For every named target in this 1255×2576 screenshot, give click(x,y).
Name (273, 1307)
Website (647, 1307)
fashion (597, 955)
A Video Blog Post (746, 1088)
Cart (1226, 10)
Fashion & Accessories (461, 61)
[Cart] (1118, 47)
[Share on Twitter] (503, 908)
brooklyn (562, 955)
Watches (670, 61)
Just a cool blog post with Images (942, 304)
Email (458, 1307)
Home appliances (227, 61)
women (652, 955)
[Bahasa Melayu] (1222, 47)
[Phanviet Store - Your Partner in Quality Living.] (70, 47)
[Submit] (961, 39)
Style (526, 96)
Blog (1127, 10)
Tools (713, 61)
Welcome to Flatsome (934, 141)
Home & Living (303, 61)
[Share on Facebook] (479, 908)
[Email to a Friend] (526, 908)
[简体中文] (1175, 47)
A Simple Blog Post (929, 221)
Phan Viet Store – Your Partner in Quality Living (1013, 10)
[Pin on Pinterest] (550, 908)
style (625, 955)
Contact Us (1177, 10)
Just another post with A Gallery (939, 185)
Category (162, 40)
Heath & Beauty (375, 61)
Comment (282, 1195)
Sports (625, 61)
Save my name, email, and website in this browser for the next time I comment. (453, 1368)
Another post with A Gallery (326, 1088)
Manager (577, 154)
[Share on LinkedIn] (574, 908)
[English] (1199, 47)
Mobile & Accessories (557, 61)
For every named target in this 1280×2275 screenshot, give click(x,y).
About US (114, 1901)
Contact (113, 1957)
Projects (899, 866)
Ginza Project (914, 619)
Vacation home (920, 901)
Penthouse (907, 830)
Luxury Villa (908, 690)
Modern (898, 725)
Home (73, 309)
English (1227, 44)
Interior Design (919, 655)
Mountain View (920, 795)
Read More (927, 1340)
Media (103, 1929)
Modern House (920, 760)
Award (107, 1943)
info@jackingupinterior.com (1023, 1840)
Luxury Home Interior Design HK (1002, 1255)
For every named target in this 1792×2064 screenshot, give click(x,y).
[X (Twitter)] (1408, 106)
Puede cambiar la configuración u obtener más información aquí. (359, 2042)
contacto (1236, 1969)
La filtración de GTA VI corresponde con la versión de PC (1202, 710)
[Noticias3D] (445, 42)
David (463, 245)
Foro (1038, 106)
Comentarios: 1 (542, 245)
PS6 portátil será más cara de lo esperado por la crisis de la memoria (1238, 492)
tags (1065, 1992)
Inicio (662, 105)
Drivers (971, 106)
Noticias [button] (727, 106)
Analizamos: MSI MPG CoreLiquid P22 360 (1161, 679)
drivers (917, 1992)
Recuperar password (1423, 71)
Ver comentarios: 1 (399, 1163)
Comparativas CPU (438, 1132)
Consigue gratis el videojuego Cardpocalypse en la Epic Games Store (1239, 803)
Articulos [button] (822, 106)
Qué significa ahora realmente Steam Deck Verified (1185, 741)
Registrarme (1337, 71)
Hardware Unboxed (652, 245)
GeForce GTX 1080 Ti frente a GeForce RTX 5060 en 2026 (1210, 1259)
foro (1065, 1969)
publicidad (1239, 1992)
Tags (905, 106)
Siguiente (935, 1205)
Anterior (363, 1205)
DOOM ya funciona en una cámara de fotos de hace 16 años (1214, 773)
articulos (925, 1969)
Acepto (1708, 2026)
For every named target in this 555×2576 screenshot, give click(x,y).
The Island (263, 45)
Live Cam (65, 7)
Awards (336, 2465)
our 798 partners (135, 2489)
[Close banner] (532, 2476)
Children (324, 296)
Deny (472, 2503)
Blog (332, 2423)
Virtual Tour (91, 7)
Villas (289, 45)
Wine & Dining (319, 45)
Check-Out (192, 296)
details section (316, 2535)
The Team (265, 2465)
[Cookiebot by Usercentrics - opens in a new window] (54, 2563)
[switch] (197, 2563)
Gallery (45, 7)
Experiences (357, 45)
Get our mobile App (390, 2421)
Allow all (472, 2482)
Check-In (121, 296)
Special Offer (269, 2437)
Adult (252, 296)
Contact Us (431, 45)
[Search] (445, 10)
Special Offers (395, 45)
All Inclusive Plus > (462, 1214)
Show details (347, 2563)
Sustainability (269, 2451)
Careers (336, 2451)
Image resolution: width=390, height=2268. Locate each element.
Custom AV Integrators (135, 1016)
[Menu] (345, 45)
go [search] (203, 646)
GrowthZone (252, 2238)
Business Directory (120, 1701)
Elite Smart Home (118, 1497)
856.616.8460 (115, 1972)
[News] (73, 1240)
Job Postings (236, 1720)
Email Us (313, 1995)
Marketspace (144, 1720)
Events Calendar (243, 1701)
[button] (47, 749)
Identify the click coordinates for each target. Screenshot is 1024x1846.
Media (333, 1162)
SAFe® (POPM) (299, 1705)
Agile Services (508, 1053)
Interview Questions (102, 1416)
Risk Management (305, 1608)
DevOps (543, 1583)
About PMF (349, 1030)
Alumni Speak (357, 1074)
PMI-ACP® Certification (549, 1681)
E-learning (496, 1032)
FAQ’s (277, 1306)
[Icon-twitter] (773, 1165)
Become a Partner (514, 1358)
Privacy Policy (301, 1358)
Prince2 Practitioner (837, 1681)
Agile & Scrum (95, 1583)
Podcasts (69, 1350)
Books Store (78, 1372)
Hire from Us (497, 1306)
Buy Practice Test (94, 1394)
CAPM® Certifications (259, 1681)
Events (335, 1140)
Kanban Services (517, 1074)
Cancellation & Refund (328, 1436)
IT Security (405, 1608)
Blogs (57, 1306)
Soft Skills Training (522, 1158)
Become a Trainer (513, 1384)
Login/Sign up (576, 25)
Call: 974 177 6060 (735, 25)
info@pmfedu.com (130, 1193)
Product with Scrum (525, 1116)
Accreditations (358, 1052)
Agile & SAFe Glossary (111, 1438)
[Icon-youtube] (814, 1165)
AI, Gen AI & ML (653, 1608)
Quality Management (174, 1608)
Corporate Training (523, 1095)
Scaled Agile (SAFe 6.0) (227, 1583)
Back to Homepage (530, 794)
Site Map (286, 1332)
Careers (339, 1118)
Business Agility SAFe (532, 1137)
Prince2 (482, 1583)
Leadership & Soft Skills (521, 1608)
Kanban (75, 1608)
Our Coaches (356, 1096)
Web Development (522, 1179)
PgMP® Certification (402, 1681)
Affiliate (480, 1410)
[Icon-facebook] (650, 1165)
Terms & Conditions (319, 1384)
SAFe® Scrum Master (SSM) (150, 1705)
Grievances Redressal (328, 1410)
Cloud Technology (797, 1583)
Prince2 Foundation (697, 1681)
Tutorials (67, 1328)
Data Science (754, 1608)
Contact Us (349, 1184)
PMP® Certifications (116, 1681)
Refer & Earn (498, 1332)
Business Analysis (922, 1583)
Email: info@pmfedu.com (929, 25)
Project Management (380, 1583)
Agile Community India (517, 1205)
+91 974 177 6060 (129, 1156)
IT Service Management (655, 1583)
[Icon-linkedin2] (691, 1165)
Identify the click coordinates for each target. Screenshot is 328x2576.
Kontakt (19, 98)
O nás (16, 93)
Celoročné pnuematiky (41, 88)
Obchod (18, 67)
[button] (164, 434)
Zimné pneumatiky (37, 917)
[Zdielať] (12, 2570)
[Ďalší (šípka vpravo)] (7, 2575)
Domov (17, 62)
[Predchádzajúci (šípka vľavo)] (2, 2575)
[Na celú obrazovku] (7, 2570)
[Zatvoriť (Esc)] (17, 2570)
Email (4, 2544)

-=-=-=-=-

Problem details:
Copy out each line of the material above that holds the word "give".

Answer:
For every named target in this 1255×2576 screenshot, give click(x,y).
For every named target in this 1280×2275 screenshot, give click(x,y).
For every named target in this 1792×2064 screenshot, give click(x,y).
For every named target in this 555×2576 screenshot, give click(x,y).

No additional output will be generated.